Enrique Escobedo

Una de las máximas populares que más me gustan es la que argumenta “el sol sale para todos”, pues alude a múltiples significados. Tal es el caso de que alumbra a justos e injustos; buenos y malos; hombres y mujeres sin diferencias socioeconómicas o cualquier otro tipo de singularidad del estado de ánimo. De ahí que prácticamente todas las civilizaciones adoraron teológicamente al sol. Hoy, ya no pensamos en esa estrella como Tonatiuh, pero políticamente recurrimos a la metáfora solar en el discurso democrático.

La democracia está en crisis y mucho ya se ha escrito acerca de la desilusión social de esa forma de gobierno. Más aun, el expresidente Joe Biden convocó a líderes del mundo a una cumbre en diciembre de 2021 a fin de que analizara pormenorizadamente el tema, pues los riesgos de tergiversarla son muchos. Empero el desencanto continúa y el advenimiento de los populismos crece.
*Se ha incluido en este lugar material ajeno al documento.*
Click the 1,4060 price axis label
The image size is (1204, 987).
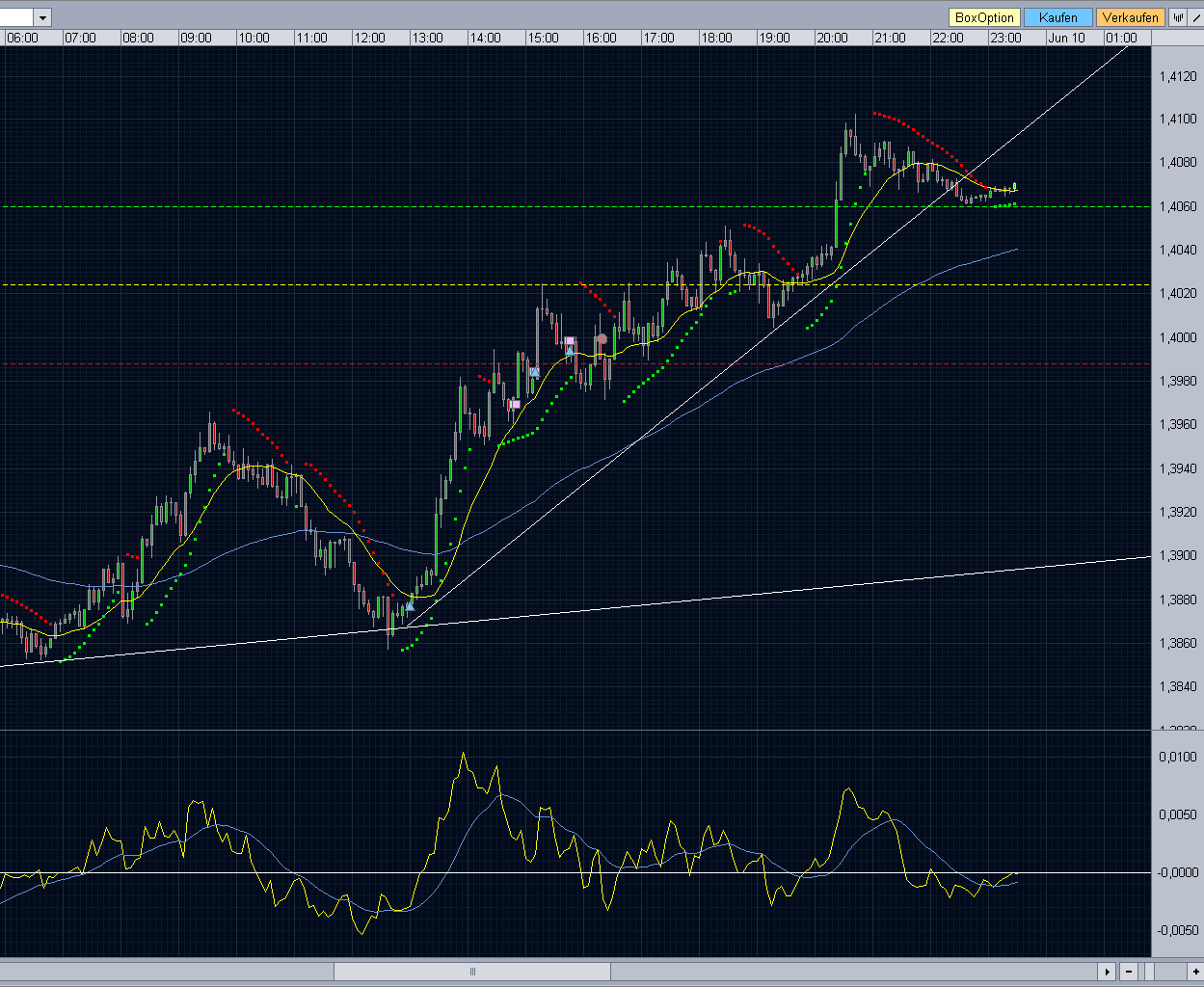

Las críticas a la democracia tienden a centrarse en sociedades en las que se configuran extremos de pobreza y de riqueza. Con predominancia de mayorías en el primer caso y de minorías en el segundo. Léase, a la democracia se le exige que solucione el reto económico del neoliberalismo. Lo cual no es posible, pero así se ha entendido debido a la simplista expresión del bobo de Ronald Reagan quien sostuvo que la libertad económica era igual a la libertad política y viceversa.
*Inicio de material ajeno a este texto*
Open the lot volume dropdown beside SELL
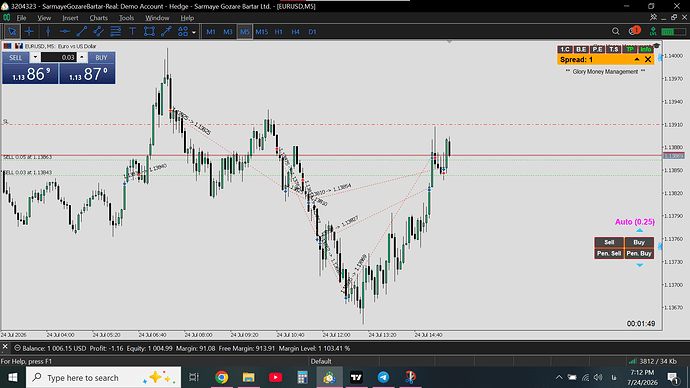690x388 pixels. click(x=35, y=57)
No, no es posible una concepción tan lineal de esa relación. En efecto, están vinculadas. De ahí que la democracia redefine permanentemente, por su esencia liberal, los límites del intervencionismo y regulación del Estado, pues es absurdo regresar a la anacrónica idea del Estado Gendarme o a la dictadura revolucionaria del proletariado. Consecuentemente, la democracia tiene vigencia porque es un régimen que admite conflictos derivados del ejercicio de las libertades, tales son los casos de la expresión crítica que cuestiona, de tránsito sin necesidad de identificarse en garitas de corporaciones policiaco-políticas, de oportunidades de inversión y competencia regulada, de acceso a servicios de salud y de educación. En fin, la democracia es la defensa de los derechos humanos, la elaboración de leyes pluripartidistas, la división de poderes y la descentralización político-administrativa en la prestación de bienes y servicios públicos.
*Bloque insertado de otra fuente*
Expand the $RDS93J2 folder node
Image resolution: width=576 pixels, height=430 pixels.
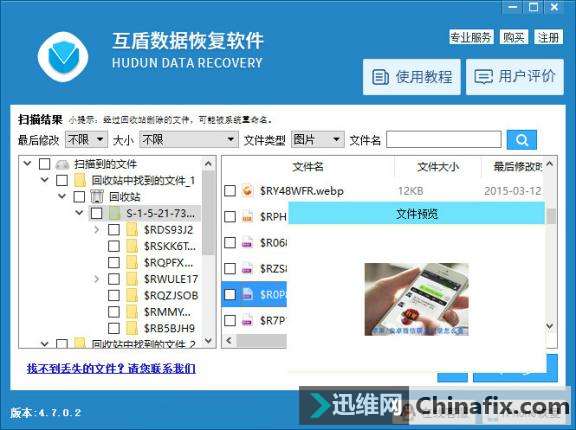(97, 230)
Por el contrario, los regímenes autocráticos con partidos de Estado sin pluralismo partidista se encumbran en la intolerancia, en el maniqueísmo político, en la censura velada o abierta y en el contubernio con organizaciones criminales a fin de amedrentar a la sociedad y asfixiarle sus libertades, pues son gobiernos que perviven mediante el sustento de políticas sociales asistenciales cuyo objetivo es el conformismo social y de ninguna manera la lucha aspiracional. En otras palabras, son regímenes que, metafóricamente hablando, encapotan el cielo de pesadas nubes grises que a la larga no pueden impedir que salga el sol.

La expresión el sol sale para todos, tiende más a la democracia abierta, libre y plural, aunque los regímenes autocráticos sostengan lo contrario. La alegoría no puede llegar más lejos. No obstante, la defiendo porque la democracia es, como diría Winston Churchill, el peor de los sistemas políticos, pero no conozco otro mejor.